**CONSIGNE 1**
Répondez aux questions suivantes d'après l'article sur l'affaire Spotlight.
(a) À quelle date le Boston Globe a-t-il publié le premier article de son enquête ?
(b) En quelle année un film a-t-il retracé le travail des journalistes ?
(c) Selon les estimations du rapport Sauvé, combien de personnes auraient pu être abusées dans un contexte ecclésial en France depuis les années 1950 ?
**CONSIGNE 2**
Les affirmations suivantes concordent-elles avec l'article sur l'affaire Spotlight ? Répondez par oui ou par non, en citant chaque fois les mots décisifs de l'article.
(a) Les autorités ecclésiastiques locales ont retiré les prêtres abuseurs de la prêtrise.
(b) Le rapport Sauvé a été rendu public en octobre 2021.
(c) Des procédures juridiques ont conduit certains diocèses américains à la faillite.
**CONSIGNE 3**
Prolongez l'article sur l'affaire Spotlight à la suite de sa dernière phrase.

**TEXTE EXTRAIT**
^^^^^^^^

20 ans après Spotlight, l’Eglise est-elle plus sûre pour les enfants?

En janvier 2002, le journal Boston Globe révélait l’ampleur des abus sexuels et de leur dissimulation dans l’Eglise au Massachusetts. L’affaire inaugurait deux décennies de scandale et de crise pour l’institution, aux Etats-Unis et dans le monde. Une responsable de la démarche de prévention des évêques américains fait le point sur la situation actuelle.

Le 6 janvier 2002, le Boston Globe publiait le premier article issu d’une vaste enquête, aujourd’hui entrée dans l’histoire, menée par l’équipe d’investigation journalistique «Spotlight». Le papier s’intitulait L’Eglise a laissé un prêtre abuseur sévir pendant des années (Church allowed abuse by priest for years). Les articles qui ont suivi ont dénoncé quatre autres prêtres ayant commis des abus pendant des décennies.

Le Boston Globe avait découvert qu’au lieu de retirer ces délinquants de la prêtrise, les autorités ecclésiastiques locales s’étaient contentées de les transférer dans d’autres paroisses. Ils n’avaient été soumis à aucune surveillance ni évaluation psychologique et ont pu continuer, à leur nouveau poste, à agresser sexuellement des mineurs.

La boîte de Pandore

Les parents ayant signalé que leurs enfants avaient été abusés étaient traités par l’Église comme si le problème venait d’eux, et non des prêtres prédateurs. Il a été démontré que des responsables de l’Église ont fait tout ce qu’ils pouvaient pour éviter le scandale et préserver la confiance du public dans l’institution.

Le travail d’investigation des journalistes bostoniens a été retracé en 2015 dans le film Spotlight. Ces révélations ont profondément choqué les catholiques de la région et du monde entier. Elles ont aussi durablement écorné l’image de l’Eglise dans le monde.

L’onde de choc a aussi provoqué une véritable libération de la parole au niveau mondial. Les enquêtes se sont multipliées, mettant à jour des chiffres d’abus insoupçonnés, augmentant encore le mouvement général d’indignation. Dans un des derniers scandales en date, le rapport Sauvé rendait publiques, en octobre 2021, des estimations selon lesquelles plus de 300’000 personnes avaient pu être abusées dans un contexte ecclésial en France depuis les années 1950.

Aux Etats-Unis, des cas d’abus sont ressortis dans presque tous les diocèses du pays. Les procédures juridiques ont souvent gravement atteint les finances des diocèses, en poussant même certains à la faillite.

^^^^^^^^

**LIGNES DE DONNÉES**
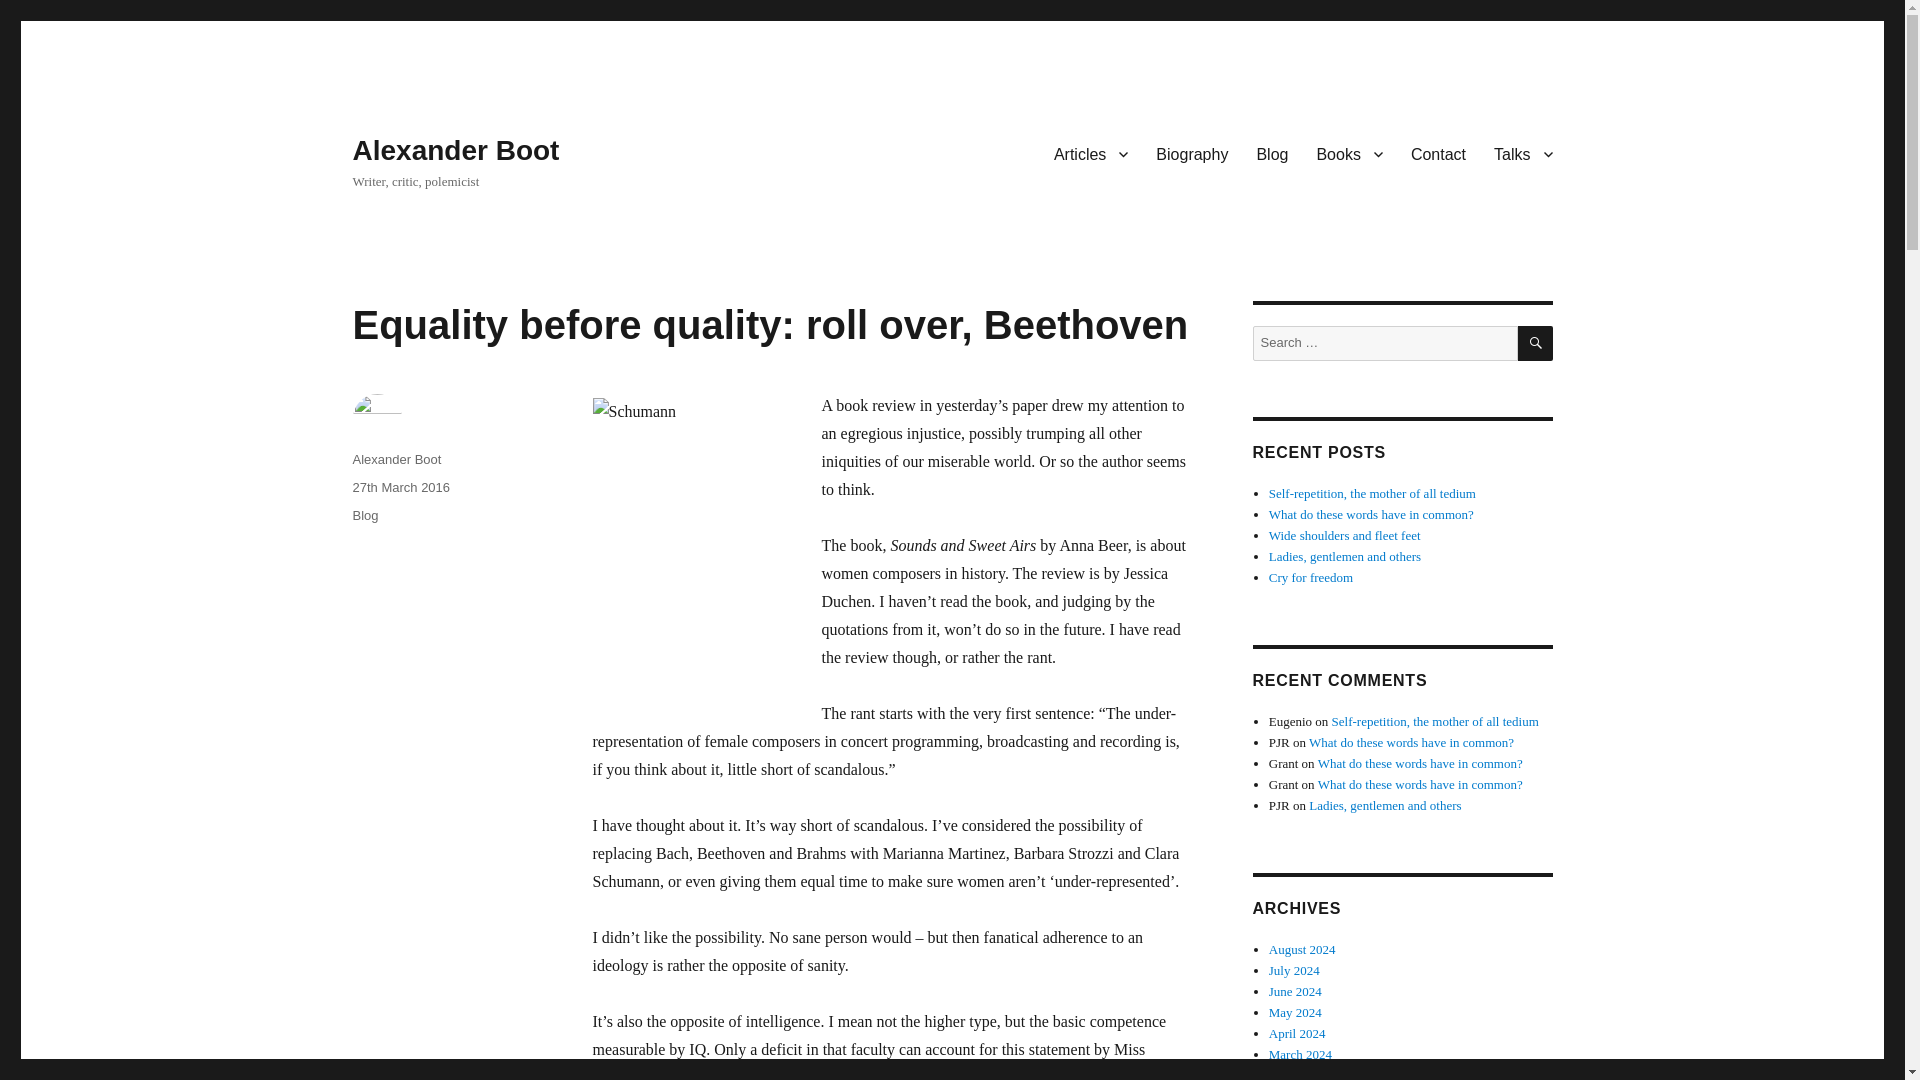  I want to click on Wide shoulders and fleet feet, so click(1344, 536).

^^^^^^^^

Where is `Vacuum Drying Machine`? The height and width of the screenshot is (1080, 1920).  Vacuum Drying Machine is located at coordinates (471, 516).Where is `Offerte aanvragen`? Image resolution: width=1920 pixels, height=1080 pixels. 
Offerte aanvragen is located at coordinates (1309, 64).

^^^^^^^^

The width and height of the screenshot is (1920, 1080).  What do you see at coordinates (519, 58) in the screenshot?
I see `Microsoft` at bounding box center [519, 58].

^^^^^^^^

**CORRIGÉ 1**
(a) Le 6 janvier 2002.
(b) En 2015.
(c) Plus de 300’000 personnes.

**CORRIGÉ 2**
(a) Non : « au lieu de retirer ces délinquants de la prêtrise, les autorités ecclésiastiques locales s’étaient contentées de les transférer dans d’autres paroisses ».
(b) Oui : « le rapport Sauvé rendait publiques, en octobre 2021, des estimations ».
(c) Oui : « Les procédures juridiques ont souvent gravement atteint les finances des diocèses, en poussant même certains à la faillite ».

**CORRIGÉ 3**
Kathleen McChesney a travaillé comme enquêtrice pour le FBI | © fbi.gov

La réponse des évêques

Les événements de Boston ont suscité une réaction sans précédent de la part des évêques américains, souligne Kathleen McChesney dans une chronique publiée par le magazine jésuite America du 5 janvier 2022.

Cette ancienne agente du FBI a été l’une des chevilles ouvrières de la réponse de l’Eglise. Elle a en particulier été choisie par la Conférence des évêques catholiques des Etats-Unis (USCCB) pour diriger leur Bureau pour la protection de l’enfance, créé en 2002.

La même année, les évêques américains ont adopté la Charte pour la protection des enfants et des jeunes, communément appelée Charte de Dallas. Le document a mis en place des normes pour répondre aux personnes abusées, prévenir les agressions et établir la responsabilité des contrevenants. Il assurait aussi une transparence sur les allégations d’abus et la situation des prêtres retirés du ministère.

Les évêques ont également créé un Conseil national de révision composé de professionnels rémunérés, chargé de fournir des conseils sur les questions liées aux abus.

L’USCCB a également demandé à Kathleen McChesney de diriger la mise en œuvre de la Charte dans l’ensemble des États-Unis. «Des centaines de femmes et d’hommes, laïcs et religieux, ont commencé à travailler ensemble pour créer des environnements sûrs au sein des différents ministères de l’Eglise et tenter de garantir qu’aucun autre mineur ou adulte vulnérable ne soit abusé à l’avenir».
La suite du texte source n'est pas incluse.